The former Guardian editor offers a compelling tour of journalism and why it matters
My initiation in the mid-1980s was anything but propitious: “Boy: your piece is full of shit,” an editor at the Reuters news agency bellowed at me in the middle of the busy newsroom. The rough and tumble is one of the endearing, and enduring, qualities of news journalism, even if so much else about it (not least the management skills) has changed. As Alan Rusbridger points out in his captivating guide, the trade has weathered its many storms. It’s still there, just; and it is vital for society that it survives and even thrives again.

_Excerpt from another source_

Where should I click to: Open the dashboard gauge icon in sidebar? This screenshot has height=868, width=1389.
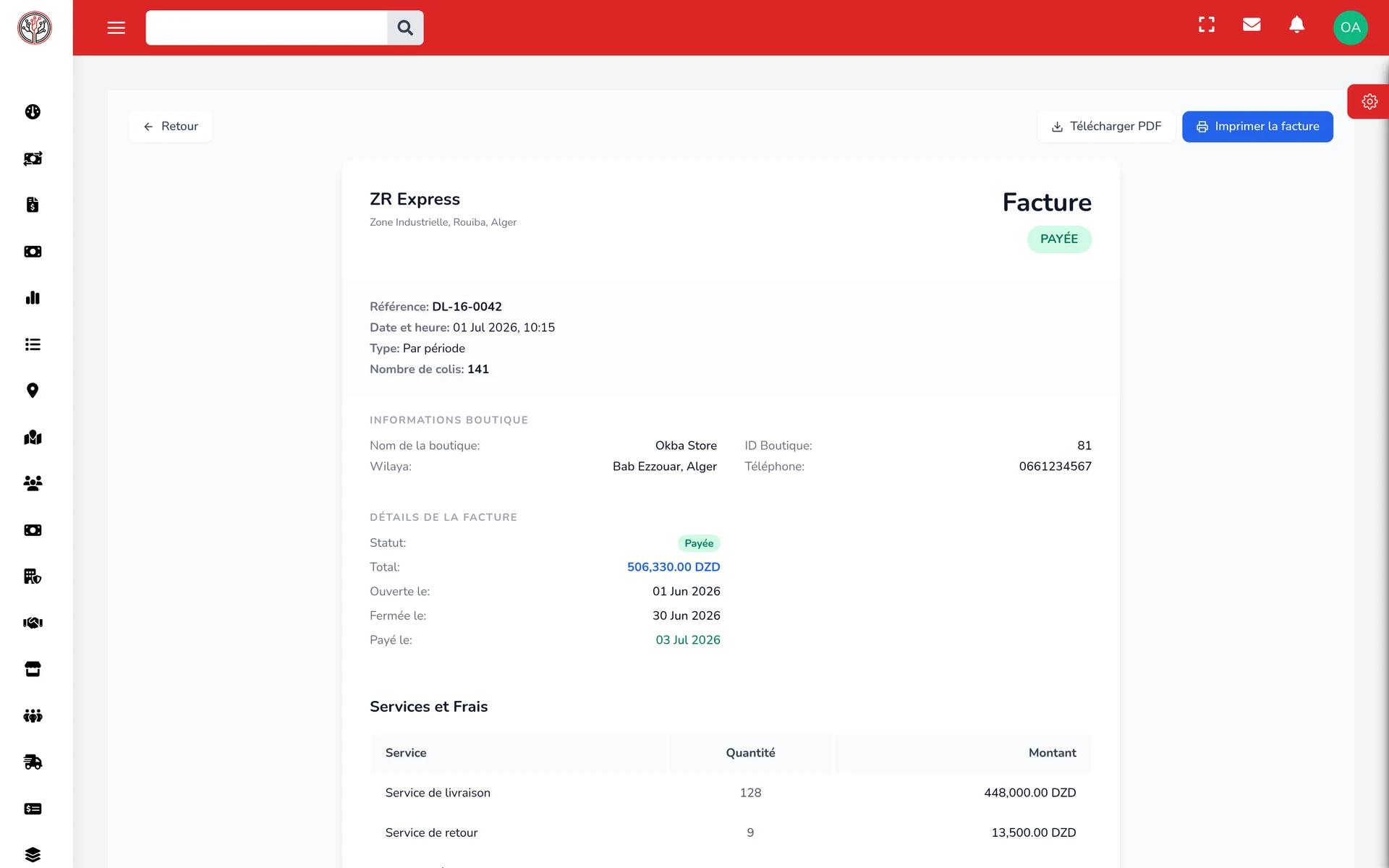pos(33,111)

The former Guardian editor is one of the gatekeepers of the industry. When in that post and in subsequent speeches and books he has pondered its future in the face of
fake news and the financial collapse of its business model. His latest offering, an A to Z guide, does all this too, while also injecting humour. As he notes early on, “boredom is the editorial kiss of death”. Story selection is crucial for a successful editor with an eye on circulation, or nowadays clicks. In local papers or TV-land, that has meant: “If it bleeds, it leads.” The more dramatic – gruesome even – the story, the better. Or as US presidential candidate Adlai Stevenson is supposed to have said: “Newspaper editors are men who separate the wheat from the chaff, and then they print the chaff.”